Fruits and Vegetables Linked to Positive Cognitive Performance

Posted by Admin on December 21, 2010
Researchers in Germany examined the links between fruit and vegetable consumption, plasma micronutrient status and cognitive performance in health subjects aged 45-105 years. Published in the Journal of Alzheimer's Disease, the results indicated higher cognitive performance in individuals with a high daily intake of fruits and vegetables.

During the study, researchers found that subjects with a high daily intake of fruits and vegetables had elevated antioxidant levels, lower indicators of free radical damage against lipids, in addition to better cognitive performance compared to health subjects of any age consuming low amounts of fruits and vegetables. To prevent cognitive impairment, researchers recommend modifying nutritional habits to increase intake of fruits and vegetables.

Dr. M Cristina Polidori of Ruhr University in Bochum, Germany explains, “It is known that there is a strong association between fruit and vegetable intake and the natural antioxidant defenses of the body against free radicals. It is also known that bad nutritional habits increase the risk of developing cognitive impairment with and without dementia.”

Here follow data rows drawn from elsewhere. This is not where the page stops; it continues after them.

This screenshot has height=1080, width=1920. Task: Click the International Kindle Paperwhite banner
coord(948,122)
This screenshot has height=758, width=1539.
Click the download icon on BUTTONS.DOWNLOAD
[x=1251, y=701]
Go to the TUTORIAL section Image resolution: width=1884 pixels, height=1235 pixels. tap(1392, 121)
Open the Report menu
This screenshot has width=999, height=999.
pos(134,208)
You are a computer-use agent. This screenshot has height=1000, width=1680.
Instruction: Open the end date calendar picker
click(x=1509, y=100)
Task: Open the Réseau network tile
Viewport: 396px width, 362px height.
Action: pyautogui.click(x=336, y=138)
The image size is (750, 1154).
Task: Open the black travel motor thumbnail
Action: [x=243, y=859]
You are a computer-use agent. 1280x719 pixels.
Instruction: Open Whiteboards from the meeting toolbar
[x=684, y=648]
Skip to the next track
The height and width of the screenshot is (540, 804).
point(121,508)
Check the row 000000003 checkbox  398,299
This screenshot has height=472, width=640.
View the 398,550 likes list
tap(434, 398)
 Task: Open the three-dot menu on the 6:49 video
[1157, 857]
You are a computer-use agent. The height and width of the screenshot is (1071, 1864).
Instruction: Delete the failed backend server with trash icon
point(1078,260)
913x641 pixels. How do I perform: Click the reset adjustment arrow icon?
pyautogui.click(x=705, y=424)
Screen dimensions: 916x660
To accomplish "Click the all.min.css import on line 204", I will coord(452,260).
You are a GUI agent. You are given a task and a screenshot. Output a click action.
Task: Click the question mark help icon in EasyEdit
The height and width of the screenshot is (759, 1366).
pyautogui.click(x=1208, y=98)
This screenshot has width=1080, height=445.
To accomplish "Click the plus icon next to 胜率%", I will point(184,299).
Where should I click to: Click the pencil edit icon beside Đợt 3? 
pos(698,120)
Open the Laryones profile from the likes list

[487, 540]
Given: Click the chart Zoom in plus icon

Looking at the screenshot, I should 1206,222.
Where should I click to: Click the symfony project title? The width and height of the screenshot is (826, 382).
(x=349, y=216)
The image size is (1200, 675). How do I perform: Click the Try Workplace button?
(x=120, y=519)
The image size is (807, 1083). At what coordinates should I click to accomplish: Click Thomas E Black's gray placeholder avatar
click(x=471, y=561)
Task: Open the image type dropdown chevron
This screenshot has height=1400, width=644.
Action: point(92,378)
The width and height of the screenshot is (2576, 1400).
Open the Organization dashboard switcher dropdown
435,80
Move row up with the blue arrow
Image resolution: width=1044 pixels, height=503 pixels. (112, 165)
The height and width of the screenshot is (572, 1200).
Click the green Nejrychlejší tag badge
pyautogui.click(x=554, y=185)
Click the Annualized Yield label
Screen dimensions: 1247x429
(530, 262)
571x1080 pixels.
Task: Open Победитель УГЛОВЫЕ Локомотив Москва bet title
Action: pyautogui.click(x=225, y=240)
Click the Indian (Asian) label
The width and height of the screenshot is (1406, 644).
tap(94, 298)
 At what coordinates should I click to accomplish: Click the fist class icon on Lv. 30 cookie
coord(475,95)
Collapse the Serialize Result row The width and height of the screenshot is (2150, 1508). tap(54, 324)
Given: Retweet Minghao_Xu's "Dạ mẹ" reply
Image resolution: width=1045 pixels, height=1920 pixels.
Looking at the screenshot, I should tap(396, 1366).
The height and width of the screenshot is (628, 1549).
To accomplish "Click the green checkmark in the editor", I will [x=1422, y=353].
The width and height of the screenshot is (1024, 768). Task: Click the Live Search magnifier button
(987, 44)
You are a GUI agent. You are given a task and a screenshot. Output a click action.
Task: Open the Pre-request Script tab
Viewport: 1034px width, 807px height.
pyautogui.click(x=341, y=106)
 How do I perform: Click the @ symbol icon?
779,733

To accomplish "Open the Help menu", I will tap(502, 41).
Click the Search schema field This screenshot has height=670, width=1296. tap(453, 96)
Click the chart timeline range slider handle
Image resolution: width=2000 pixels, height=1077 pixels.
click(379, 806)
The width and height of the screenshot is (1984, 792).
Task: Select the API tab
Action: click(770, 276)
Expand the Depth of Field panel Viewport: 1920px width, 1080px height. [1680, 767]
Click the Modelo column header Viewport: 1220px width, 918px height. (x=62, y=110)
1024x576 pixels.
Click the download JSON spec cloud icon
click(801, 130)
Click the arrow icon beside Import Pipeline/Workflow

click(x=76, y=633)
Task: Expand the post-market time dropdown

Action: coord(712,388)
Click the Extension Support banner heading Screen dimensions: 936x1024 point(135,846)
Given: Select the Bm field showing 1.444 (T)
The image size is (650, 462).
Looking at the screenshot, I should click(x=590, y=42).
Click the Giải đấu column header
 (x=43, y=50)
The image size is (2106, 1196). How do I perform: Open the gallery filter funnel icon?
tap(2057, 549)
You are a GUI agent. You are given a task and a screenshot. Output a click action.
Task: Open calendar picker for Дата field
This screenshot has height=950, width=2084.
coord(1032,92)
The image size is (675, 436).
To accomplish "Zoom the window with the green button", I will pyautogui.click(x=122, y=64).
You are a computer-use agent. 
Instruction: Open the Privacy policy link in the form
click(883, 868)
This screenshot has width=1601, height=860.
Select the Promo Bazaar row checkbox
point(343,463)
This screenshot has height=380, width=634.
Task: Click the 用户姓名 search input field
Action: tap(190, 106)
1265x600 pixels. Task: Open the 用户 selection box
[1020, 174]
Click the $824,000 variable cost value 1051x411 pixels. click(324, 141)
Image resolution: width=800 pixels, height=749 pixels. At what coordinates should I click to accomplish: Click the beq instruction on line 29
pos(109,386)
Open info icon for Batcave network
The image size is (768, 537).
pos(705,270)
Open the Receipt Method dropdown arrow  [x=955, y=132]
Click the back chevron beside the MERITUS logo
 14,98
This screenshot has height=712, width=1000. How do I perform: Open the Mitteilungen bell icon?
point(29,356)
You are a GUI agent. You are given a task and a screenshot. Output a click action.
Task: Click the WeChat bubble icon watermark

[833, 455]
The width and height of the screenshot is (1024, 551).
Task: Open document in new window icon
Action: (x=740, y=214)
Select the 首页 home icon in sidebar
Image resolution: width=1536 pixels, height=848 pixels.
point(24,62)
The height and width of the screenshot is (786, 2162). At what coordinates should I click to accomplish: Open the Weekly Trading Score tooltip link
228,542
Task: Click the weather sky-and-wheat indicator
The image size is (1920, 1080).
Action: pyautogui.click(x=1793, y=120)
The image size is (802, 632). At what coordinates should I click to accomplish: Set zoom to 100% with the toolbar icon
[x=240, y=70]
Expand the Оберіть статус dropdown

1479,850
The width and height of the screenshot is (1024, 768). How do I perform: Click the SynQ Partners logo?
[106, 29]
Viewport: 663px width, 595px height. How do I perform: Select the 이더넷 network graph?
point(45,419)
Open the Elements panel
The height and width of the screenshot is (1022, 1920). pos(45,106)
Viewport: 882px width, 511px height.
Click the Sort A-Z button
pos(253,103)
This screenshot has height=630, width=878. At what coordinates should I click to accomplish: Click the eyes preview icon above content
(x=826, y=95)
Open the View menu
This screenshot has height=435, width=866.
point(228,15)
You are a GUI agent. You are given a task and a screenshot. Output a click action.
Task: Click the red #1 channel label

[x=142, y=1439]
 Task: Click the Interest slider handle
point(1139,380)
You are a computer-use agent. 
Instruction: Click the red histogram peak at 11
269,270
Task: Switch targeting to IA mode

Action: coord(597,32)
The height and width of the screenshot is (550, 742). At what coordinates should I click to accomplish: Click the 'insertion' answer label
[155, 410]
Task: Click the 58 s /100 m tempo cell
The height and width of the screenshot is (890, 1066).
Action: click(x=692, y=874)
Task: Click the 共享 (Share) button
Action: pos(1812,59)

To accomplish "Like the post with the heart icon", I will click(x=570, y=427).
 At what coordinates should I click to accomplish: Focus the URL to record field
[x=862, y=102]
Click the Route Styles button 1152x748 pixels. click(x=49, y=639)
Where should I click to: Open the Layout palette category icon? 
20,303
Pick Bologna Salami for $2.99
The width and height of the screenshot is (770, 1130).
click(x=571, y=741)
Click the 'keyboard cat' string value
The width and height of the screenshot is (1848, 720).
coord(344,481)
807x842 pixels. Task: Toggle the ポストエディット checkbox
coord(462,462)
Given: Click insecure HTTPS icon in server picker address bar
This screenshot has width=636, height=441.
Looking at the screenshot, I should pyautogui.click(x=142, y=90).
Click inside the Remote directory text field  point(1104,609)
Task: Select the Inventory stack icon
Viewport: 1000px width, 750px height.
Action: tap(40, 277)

She continues by saying, “With this work we show a multiple link between fruit and vegetable intake, antioxidant defenses and cognitive performance, in the absence of disease and independent of age. Among other lifestyle habits, it is recommended to improve nutrition in general and fruit and vegetable intake in particular at any age, beginning as early as possible. This may increase our chances to remain free of dementia in advanced age.”

The findings found were independent of age, gender, body mass index, education level, and lipid profile – all known factors able to influence cognitive and antioxidant status. The findings are validated even further in light of the large sample that included 193 healthy subjects.